### Work to complete
**1)** According to the Schiedea attenuata article, what common name is this plant known by?
**2)** Continue the Schiedea attenuata article, starting after its last sentence.
BEGIN Text section
Schiedea attenuata
- Conservation status: Critically endangered, possibly extinct in the wild (IUCN 3.1)

Scientific classification
- Kingdom: Plantae
- Clade: Tracheophytes
- Clade: Angiosperms
- Clade: Eudicots
- Order: Caryophyllales
- Family: Caryophyllaceae
- Genus: Schiedea
- Species: S. attenuata
- Binomial name: Schiedea attenuata W.L.Wagner, S.G.Weller & A.K.Sakai

= Schiedea attenuata =

- Genus: Schiedea
- Species: attenuata
- Authority: W.L.Wagner, S.G.Weller & A.K.Sakai
- Conservation status: PEW

Species of flowering plant

Schiedea attenuata is a rare species of flowering plant in the family Caryophyllaceae known by the common name Kalalau schiedea. It is endemic to Hawaii, where it is known only from the Kalalau Valley on the island of Kauai. It is threatened by the degradation of its habitat. It was federally listed as an endangered species of the United States in 2010.
END Text section
BEGIN Data extract
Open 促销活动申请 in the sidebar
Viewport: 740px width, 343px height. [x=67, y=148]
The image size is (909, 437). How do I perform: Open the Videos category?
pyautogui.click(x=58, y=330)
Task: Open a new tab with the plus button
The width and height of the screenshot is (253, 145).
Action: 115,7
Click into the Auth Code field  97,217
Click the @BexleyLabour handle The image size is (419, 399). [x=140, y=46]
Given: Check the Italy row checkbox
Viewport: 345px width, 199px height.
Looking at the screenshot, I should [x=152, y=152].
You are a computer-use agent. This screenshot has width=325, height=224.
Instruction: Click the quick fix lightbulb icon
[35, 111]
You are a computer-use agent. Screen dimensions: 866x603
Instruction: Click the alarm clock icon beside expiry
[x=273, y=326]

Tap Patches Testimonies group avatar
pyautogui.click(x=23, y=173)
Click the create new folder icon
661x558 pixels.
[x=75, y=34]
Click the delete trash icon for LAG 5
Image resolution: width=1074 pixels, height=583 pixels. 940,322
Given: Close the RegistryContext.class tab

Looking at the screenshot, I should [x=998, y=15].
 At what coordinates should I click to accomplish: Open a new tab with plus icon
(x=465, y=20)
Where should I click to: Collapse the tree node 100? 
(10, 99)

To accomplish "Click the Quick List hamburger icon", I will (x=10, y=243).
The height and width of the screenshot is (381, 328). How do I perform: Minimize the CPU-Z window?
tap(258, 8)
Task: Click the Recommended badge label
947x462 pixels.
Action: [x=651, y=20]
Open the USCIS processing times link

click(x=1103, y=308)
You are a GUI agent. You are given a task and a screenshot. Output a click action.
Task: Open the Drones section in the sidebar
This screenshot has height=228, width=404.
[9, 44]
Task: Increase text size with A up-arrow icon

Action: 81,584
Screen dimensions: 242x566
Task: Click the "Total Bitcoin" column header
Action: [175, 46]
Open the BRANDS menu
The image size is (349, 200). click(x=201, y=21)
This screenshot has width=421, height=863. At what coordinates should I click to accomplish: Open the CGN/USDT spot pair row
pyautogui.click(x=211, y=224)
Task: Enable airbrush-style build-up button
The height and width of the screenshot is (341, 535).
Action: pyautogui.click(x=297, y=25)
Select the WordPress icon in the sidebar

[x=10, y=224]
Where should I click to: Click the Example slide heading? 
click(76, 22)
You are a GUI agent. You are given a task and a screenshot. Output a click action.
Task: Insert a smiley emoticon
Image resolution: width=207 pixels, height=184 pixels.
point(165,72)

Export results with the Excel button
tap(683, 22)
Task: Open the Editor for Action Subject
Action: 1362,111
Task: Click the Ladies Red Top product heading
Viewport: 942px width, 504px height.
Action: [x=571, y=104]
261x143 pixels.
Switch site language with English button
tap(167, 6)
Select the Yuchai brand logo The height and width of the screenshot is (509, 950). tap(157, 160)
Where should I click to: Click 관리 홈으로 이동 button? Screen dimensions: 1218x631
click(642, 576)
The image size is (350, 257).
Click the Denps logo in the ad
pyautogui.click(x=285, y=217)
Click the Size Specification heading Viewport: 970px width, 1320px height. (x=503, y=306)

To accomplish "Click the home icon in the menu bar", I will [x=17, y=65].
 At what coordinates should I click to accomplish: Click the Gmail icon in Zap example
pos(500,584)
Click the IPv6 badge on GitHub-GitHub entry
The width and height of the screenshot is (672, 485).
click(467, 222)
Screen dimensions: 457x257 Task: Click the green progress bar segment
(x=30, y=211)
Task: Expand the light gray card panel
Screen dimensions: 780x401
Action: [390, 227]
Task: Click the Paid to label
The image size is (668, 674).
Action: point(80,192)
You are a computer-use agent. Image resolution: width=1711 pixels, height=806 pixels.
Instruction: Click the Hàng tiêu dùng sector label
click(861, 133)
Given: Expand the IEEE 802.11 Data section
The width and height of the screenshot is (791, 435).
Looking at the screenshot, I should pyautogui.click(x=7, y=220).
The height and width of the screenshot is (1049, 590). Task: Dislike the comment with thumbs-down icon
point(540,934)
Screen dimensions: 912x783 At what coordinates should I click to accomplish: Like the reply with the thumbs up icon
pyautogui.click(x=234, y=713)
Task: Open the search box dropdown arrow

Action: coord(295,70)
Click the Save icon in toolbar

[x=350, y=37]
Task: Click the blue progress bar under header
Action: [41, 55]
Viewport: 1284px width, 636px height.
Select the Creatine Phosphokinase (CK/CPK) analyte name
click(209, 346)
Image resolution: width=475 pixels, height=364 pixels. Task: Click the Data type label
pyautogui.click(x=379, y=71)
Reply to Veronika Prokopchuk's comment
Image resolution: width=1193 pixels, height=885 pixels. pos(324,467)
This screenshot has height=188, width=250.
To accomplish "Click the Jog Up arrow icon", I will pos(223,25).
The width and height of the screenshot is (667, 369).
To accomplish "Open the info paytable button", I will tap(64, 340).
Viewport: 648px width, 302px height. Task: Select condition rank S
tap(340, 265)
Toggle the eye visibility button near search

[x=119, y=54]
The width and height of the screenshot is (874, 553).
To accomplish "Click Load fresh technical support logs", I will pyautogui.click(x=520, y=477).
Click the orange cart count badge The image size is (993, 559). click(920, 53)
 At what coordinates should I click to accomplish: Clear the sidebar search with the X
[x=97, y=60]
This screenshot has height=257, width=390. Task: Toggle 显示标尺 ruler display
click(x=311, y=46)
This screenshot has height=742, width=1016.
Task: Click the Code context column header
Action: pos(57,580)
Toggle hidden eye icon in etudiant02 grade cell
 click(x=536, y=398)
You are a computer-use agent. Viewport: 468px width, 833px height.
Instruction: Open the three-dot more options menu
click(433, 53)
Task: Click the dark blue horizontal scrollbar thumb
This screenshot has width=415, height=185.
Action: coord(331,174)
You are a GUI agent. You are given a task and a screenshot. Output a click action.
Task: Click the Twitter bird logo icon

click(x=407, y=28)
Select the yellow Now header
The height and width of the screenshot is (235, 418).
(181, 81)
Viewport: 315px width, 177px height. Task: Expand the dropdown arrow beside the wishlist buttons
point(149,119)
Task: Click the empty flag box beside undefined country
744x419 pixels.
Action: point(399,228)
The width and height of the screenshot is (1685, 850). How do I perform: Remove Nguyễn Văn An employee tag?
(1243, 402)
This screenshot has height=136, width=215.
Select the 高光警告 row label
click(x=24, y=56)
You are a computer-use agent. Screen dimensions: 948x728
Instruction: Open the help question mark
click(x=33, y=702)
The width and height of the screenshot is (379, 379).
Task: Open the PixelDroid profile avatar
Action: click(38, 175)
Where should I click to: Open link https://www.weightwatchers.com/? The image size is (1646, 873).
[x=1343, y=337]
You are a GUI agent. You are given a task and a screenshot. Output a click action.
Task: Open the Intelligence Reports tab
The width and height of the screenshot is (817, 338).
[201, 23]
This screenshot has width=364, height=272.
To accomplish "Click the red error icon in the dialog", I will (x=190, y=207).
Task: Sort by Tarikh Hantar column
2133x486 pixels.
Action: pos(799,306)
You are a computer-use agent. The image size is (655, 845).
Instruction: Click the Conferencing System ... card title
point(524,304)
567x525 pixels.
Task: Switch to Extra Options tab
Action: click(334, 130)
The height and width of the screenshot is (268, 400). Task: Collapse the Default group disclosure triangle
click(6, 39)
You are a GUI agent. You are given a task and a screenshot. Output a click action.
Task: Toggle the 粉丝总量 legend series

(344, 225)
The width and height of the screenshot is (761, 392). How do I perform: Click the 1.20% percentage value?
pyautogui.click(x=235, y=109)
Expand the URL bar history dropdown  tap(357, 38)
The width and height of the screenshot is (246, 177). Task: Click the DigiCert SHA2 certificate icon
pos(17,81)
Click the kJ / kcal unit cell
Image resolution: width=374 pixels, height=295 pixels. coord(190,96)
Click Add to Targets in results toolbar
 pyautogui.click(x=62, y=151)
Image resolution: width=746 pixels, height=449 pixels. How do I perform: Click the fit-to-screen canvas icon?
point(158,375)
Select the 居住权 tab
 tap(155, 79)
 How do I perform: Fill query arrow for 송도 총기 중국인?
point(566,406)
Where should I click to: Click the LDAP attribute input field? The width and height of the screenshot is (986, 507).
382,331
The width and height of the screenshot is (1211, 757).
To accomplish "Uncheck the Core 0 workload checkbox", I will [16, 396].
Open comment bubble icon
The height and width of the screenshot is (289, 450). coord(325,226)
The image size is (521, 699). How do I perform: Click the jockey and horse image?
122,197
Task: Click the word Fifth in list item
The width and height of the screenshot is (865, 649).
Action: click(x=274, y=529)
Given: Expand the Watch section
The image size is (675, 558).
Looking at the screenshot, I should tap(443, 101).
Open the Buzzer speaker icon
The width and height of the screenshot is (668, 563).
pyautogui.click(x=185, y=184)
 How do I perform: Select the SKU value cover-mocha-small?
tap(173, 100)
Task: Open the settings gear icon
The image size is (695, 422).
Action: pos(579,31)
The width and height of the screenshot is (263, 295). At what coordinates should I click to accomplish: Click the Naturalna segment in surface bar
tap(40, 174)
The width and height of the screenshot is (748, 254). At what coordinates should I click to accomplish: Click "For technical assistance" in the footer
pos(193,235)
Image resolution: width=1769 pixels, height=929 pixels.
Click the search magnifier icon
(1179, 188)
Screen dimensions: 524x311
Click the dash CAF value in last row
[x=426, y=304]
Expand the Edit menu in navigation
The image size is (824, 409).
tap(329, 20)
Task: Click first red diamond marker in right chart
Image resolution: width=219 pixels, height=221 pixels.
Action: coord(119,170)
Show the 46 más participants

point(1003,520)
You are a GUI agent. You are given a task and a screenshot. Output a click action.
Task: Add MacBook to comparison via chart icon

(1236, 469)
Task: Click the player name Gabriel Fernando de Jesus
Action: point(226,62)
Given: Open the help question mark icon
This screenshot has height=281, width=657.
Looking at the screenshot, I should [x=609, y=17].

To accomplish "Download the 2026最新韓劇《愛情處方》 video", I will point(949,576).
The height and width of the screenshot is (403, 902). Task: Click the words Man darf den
END Data extract
### Answer set
**1)** Kalalau schiedea

**2)**
This plant is a shrub growing up to about 75 centimeters tall. It is covered in tiny, curved, purplish hairs. The oppositely arranged leaves have thick, somewhat fleshy blades which are linear to lance-shaped and measure up to 7 centimeters long by less than a centimeter wide. The inflorescence is an open cyme of up to 55 flowers. The flower has small lance-shaped green sepals and no petals.

This shrub grows on very steep basalt cliffs on the slopes of the Kalalau Valley of Kauai. Other plants in the habitat include Gouania meyenii, Peucedanum sandwicense, Poa mannii, Hedyotis sp., Lysimachia glutinosa,
Melicope pallida, Dubautia sp., Dryopteris unidentata, Metrosideros polymorpha, Coprosma sp., Vaccinium sp., Lipochaeta sp., Wilkesia sp., Lobelia niihauensis, Lepidium serra, Nestegis sandwicensis, and Hibiscus kokio. When the plant was first described in 1994 there were only 20 individuals counted. By 2007 there had been no more plants discovered.

One major threat to the species is the feral goat population. It is also threatened by the invasion of non-native plants into its habitat. Because there are only a few plants of this species, it could face extinction in any one major event, such as a hurricane.